DAVID BEVAN: That's a lot of rubble. And you-
SUSSAN LEY: Tonnes actually. Sorry, David. Let me get that figure right - 4800 tonnes of limestone…
DAVID BEVAN: Tonnes?
SUSSAN LEY: … sourced from a local quarry goes into the water. And then three million spats, which is baby oysters - there's about 10, I think, attached to each actual oyster - goes onto the limestone reef. And in no time at all, it actually mimics what the original reef that we used to have all the way around our coastline, used to look like and what they used to do. Because of course, oysters build on oysters and that water filtration and seagrass comes back, and fish come back.
DAVID BEVAN: This one will be off O'Sullivan's Beach. Is that right?
SUSSAN LEY: That's right.
DAVID BEVAN: Oh, okay. And when will it actually happen?
SUSSAN LEY: It's happening now. It's started construction, it's a partnership between ourselves, South Australian Government, and the Nature Conservancy. So it's it won't be long before it's underway. It's expected to begin, I think, in a couple of months. This is part of $20 million, 13 shellfish reefs and, as we just said, two off the coast of Adelaide.

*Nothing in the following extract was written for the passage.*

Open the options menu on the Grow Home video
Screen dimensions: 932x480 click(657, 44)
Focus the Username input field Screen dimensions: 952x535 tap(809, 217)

DAVID BEVAN: You know, you say 4800 tonnes of rubble is, is dumped. How big is the area? What would that all take up?
SUSSAN LEY: It's twice the size of the Adelaide Oval now?
DAVID BEVAN: Gee.
SUSSAN LEY: Now, that's pretty big because, as far as ovals go, the Adelaide Oval is pretty big. But it- you've got to think of it as- I mean, it's a real powerhouse of activity- I visited one in the northern New South Wales coast that actually wasn't part of our program but they'd just gone ahead and done it. The local community had raised funds because all the local fishers want to get out there, and people, as you know, come to certain towns along the beach because of the fishing. And so it's a great boost for the local economy.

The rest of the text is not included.